There were many, oh so many, possible ways this book could have ended with at least a tiny ray of hope. But none, oh none of them, actually occurred.

  • Hattie could have borrowed just enough money to save her claim.
  • Traft Martin could have had at least one redeeming quality, making Hattie’s  in-and-out relationship with him feel like it had a purpose.
  • Hattie could have married her friend Charlie (why else did they write each other constantly?).
  • Some small portion of the crop she slaved over could have been saved.
  • The children she loved so much could have gotten really sick, but by a miracle, come through the Spanish Flu alive.

Or, if you’re really into being totally bummed out while reading for pleasure:

  • Traft Martin. our handsome anti-hero, could be completely and hopelessly irredeemable.
  • Hattie could end up, after a year of back-breaking work with less than she started out  and going off to be a chamber maid in a boarding house — the very job she traveled to Montana to avoid.
  • Her favorite little girl could die painfully, while lying in Hattie’s arms.
  • Hattie’s best friends could move away and desert her to fend for herself.

MATERIAL PROVIDED:
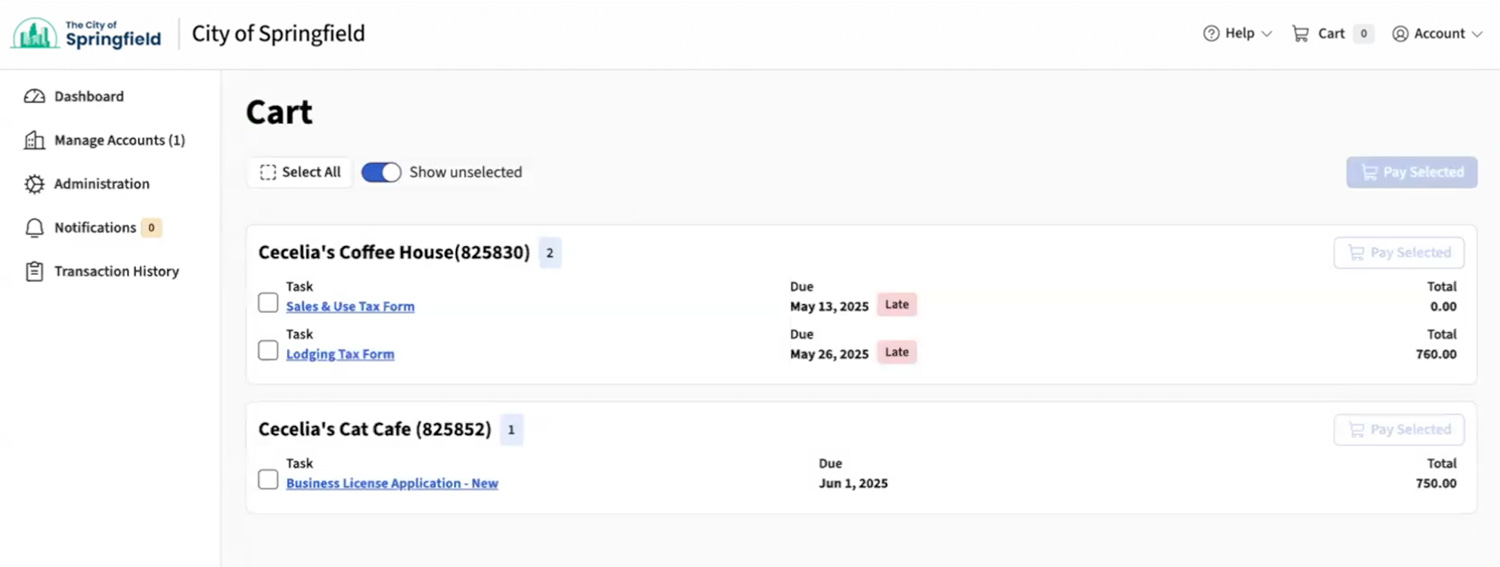Click the shopping cart icon in header
Image resolution: width=1500 pixels, height=567 pixels.
coord(1300,34)
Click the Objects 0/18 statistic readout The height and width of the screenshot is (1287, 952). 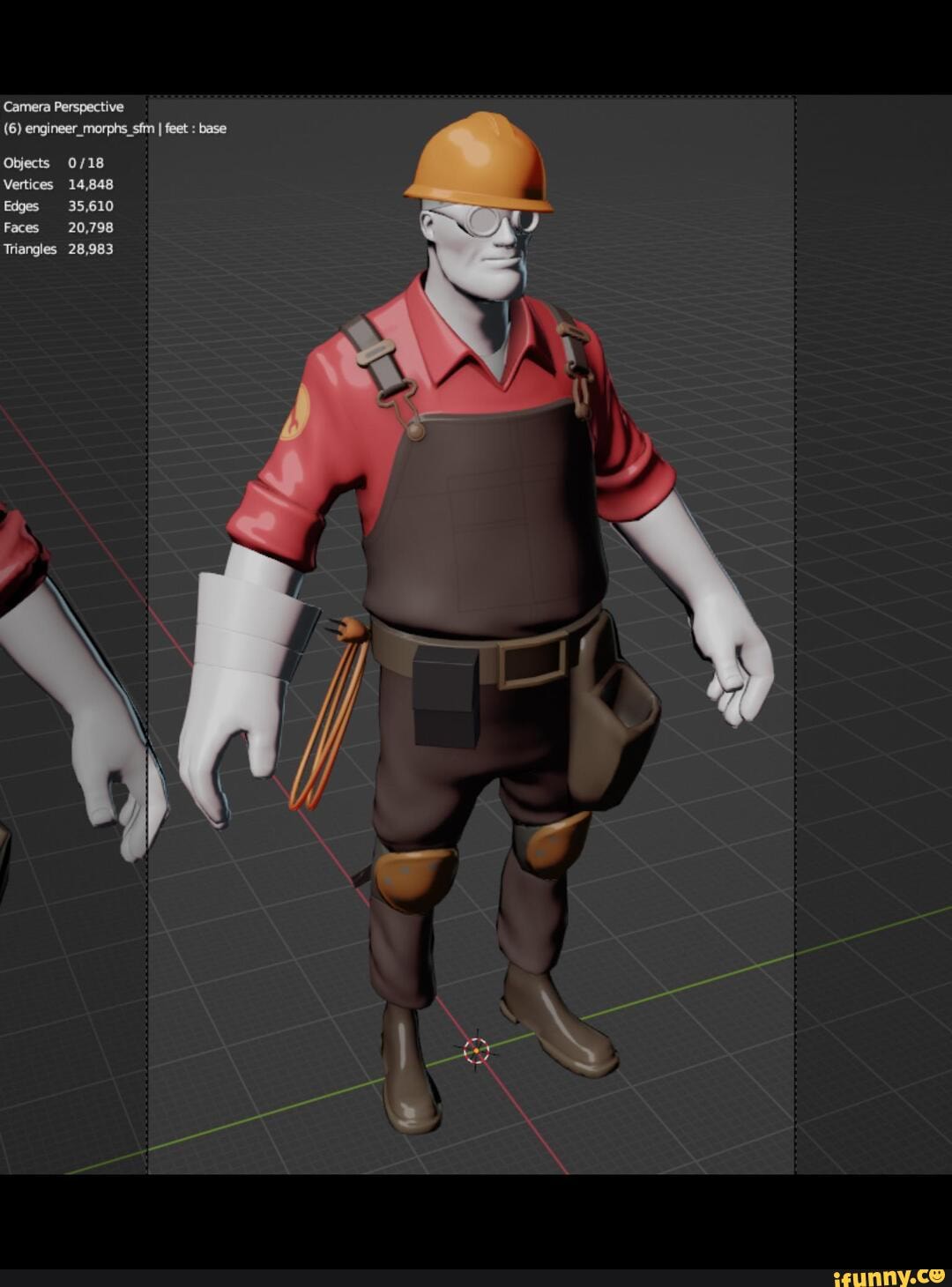click(x=53, y=162)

EXERCISE PROMPT:
In the book review, what job could Hattie end up going off to do?

YOUR SOLUTION:
Hattie could end up going off to be a chamber maid in a boarding house.